Exercise directions:
Please answer these questions about the abstract below:
1. Into which two types does the abstract classify machine learning?
2. How many datasets are the algorithms implemented on, and from which repository?
3. In what environment are all the algorithms developed?

— START OF Article —

Study and Observation of the Variation of Accuracies of KNN, SVM, LMNN, ENN Algorithms on Eleven Different Datasets from UCI Machine Learning Repository
Khan, Mohammad Mahmudur Rahman, Arif, Rezoana Bente, Siddique, Md. Abu Bakr, Oishe, Mahjabin Rahman
Machine learning qualifies computers to assimilate with data, without being solely programmed [1, 2]. Machine learning can be classified as supervised and unsupervised learning. In supervised learning, computers learn an objective that portrays an input to an output hinged on training input-output pairs [3]. Most efficient and widely used supervised learning algorithms are K-Nearest Neighbors (KNN), Support Vector Machine (SVM), Large Margin Nearest Neighbor (LMNN), and Extended Nearest Neighbor (ENN). The main contribution of this paper is to implement these elegant learning algorithms on eleven different datasets from the UCI machine learning repository to observe the variation of accuracies for each of the algorithms on all datasets. Analyzing the accuracy of the algorithms will give us a brief idea about the relationship of the machine learning algorithms and the data dimensionality. All the algorithms are developed in Matlab. Upon such accuracy observation, the comparison can be built among KNN, SVM, LMNN, and ENN regarding their performances on each dataset.

— END OF Article —
— START OF Extracted information —

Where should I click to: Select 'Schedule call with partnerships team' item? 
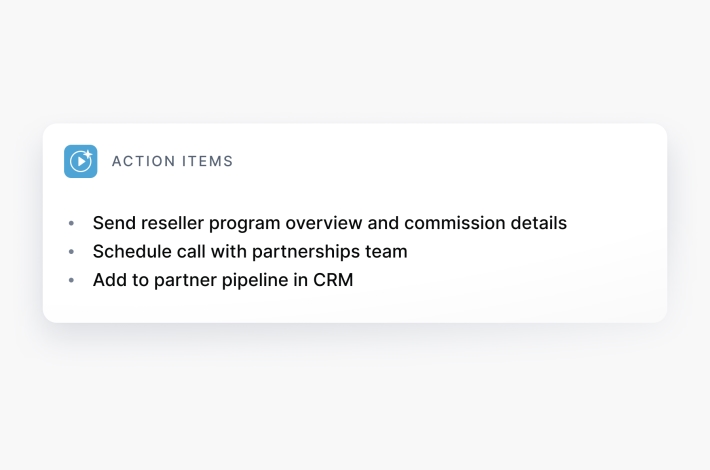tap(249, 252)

— END OF Extracted information —
— START OF Extracted information —

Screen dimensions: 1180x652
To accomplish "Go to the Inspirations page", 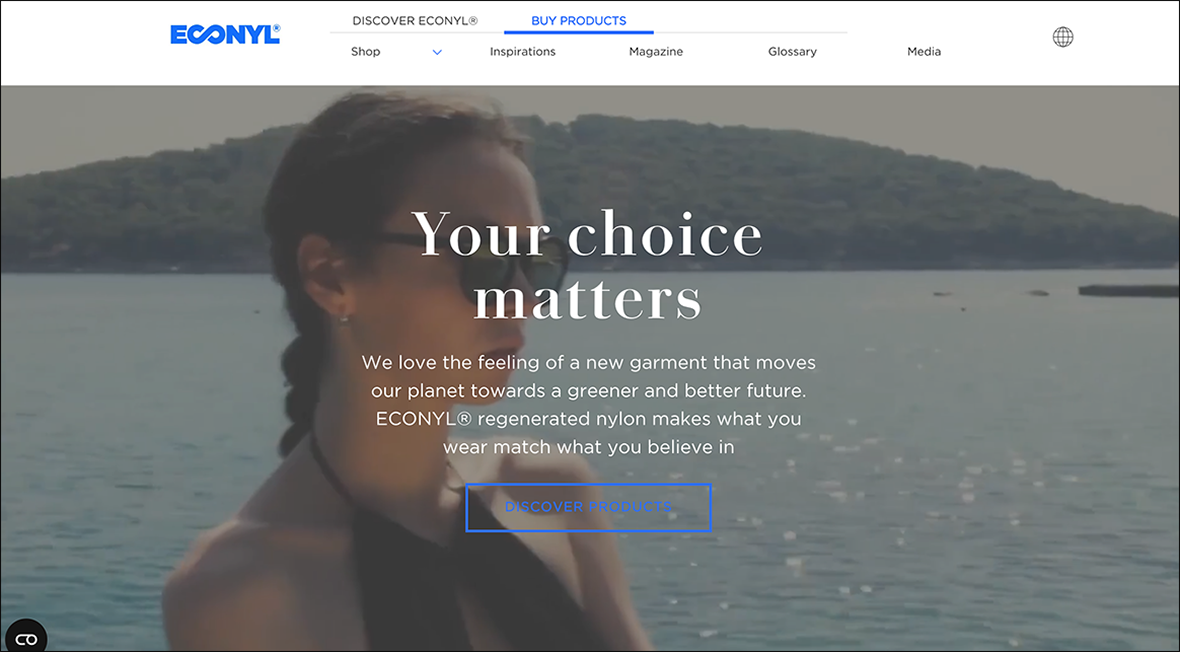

— END OF Extracted information —

Final result:
1. Supervised and unsupervised learning.
2. Eleven datasets, from the UCI machine learning repository.
3. Matlab.